Tbe opinion of the court was delivered by
Parker, C. J.:This is an appeal by Harry J. Bloomer, who was charged, tried, convicted and sentenced for the statutory crimes of murder in the first degree (G. S. 1949, 21-401) and assault with felonious intent (G. S. 1949, 21-431).
Under the issues presented by the record procedural, rather than evidentiary, facts are decisive and must be related in chronological order as briefly as the state of the record permits. So far as here pertinent such facts may be stated thus:
On the evening of July 14, 1962, while riding as a passenger in the back seat of an automobile on a public highway near the town of WaKeeney, in Trego County, Kansas, the defendant, a transient, shot and killed Al Claycamp, a deputy sheriff, and shot and seriously wounded Chet McAtee, the then sheriff of such county, who was driving the automobile. After the shooting the defendant escaped in the darkness of the night.
Three days later, on July 17, 1962, the defendant was appre*582hended and brought before the county court of Trego County where he was charged by complaint with commission of the crimes above mentioned.
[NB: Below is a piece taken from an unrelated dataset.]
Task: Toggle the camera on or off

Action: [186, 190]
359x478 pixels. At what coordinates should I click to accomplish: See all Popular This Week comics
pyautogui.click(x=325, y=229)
There, and without counsel, he waived a preliminary examination and was bound over to the district court of Trego County for trial.
On July 23, 1962, the county attorney of Trego County filed a verified information in the office of the clerk of the district court of that county charging defendant in one count with the deliberate and premeditated murder of Al Claycamp and in the second count with the unlawful and wilful assault of Chet McAtee by shooting him with a pistol with intent to kill and maim him.
The day after the information was filed, i. e., July 24, 1962, the defendant was brought before the district court of Trego County at WaKeeney for arraignment. The court inquired if he had a lawyer and if not whether he had the wherewithal to hire one. Having received a negative answer to both questions the court appointed Delmas R. Haney, an able and respected member of the Kansas Bar, who had been practicing law at Hays for many years, to represent defendant. It then allowed a recess in order to give Mr. Haney an opportunity to confer with his client. After a short conference, and on the same day, the court reconvened, announced it would proceed with formal arraignment, and directed the clerk of the court to read the information for that purpose. Upon the reading of the information Mr. Haney announced the defendant entered a plea of not guilty to the crime charged in count one and a plea of not guilty to the offense charged in count two of the information.
Defendant’s petition for a change of venue and his motion for continuance, which were filed with the clerk of the district court of Trego County on August 13, 1962, were presented to the district court of that county on August 16, 1962. After a hearing the court granted the petition for a change of venue and designated the district court of Ellis County, Kansas, for trial of the case. It also granted the motion for continuance and ordered the trial of such action be continued until October 16, 1962. Thereafter, pursuant to the order changing venue, defendant was delivered to the sheriff of Ellis County where he was incarcerated and confined until the conclusion of his trial.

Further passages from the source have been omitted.